Ovyron wrote: Sun Oct 06, 2019 9:17 am
BrendanJNorman wrote: Sun Oct 06, 2019 3:39 amI know that in some way, humans are basically being "outsearched" when they blunder as well, but there are also psychological, emotional etc factors that contribute to human blunders. How interesting would it be to write an algorithm that simulates (and randomizes or something) the moods, positional biases, 'move before you think' bad habits and so on.

THAT'D be real AI to me...it'd be something you can plug into a DGT board and play REAL blitz games as if you're on liChess.
The technology already exists for that. You could train a Neural Network like Leela, but instead of rewarding it for winning games, you'd reward it for how closely it matches the moves of some human. After enough iterations, it'd be indistinguishable from the human, so it would be able to play realistic human blunders (though, I have said in other threads, you can save iterations by having an adversarial network try to tell the difference between the human's games and those of the NN, and reward the NN for fooling the AN. If Leela becomes very good at playing chess, then this NN would become very good at fooling the AN, and the AN would already be better at distinguishing the NN moves from the human moves than any human, so it should pass the turing test.)

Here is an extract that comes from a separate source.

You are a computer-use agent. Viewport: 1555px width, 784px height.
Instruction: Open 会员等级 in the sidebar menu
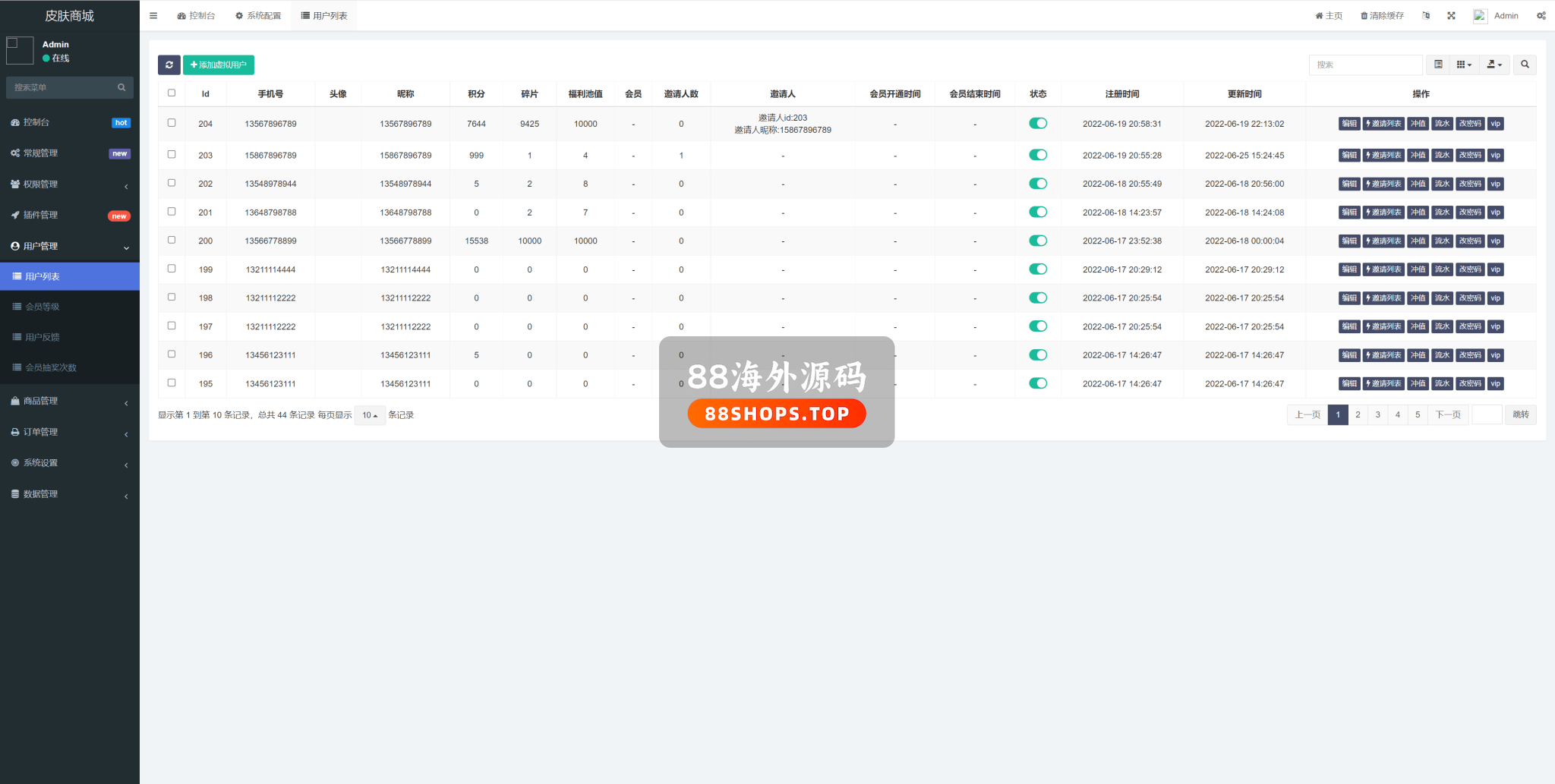[43, 307]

At least, this worked for Super Mario Kart (where the AI trying to imitate the human outperformed the NN trying to win races, with a fraction of the effort. Even when the human wasn't an expert in the game.)

My suggestion would be starting with Capablanca, he was the closest player to moves from Rybka, so he'd probably be the easiest one to emulate like this (Paul Morphy would be at the other end. It has been surprisingly easy to make engines play like Tal by just tweaking the settings, but nothing plays like Morphy that I can see. Is it Morphy's Law?)
Dietrich Kappe may have attempted something like that with his BadGyal and EvilGyal nets, but they eventually became too strong for most people.

https://github.com/dkappe/leela-chess-w ... d-Networks
User avatar
Laskos
Posts: 10948
Joined: Wed Jul 26, 2006 10:21 pm
Full name: Kai Laskos

Re: CCRL, FIDE and Ratings

Post by Laskos »

Ovyron wrote: Sun Oct 06, 2019 9:17 am
At least, this worked for Super Mario Kart (where the AI trying to imitate the human outperformed the NN trying to win races, with a fraction of the effort. Even when the human wasn't an expert in the game.)
The goals are different, but is the first one SL and the second one zero approach RL solely, or the latter is SL + RL?

My suggestion would be starting with Capablanca, he was the closest player to moves from Rybka, so he'd probably be the easiest one to emulate like this (Paul Morphy would be at the other end. It has been surprisingly easy to make engines play like Tal by just tweaking the settings, but nothing plays like Morphy that I can see. Is it Morphy's Law?)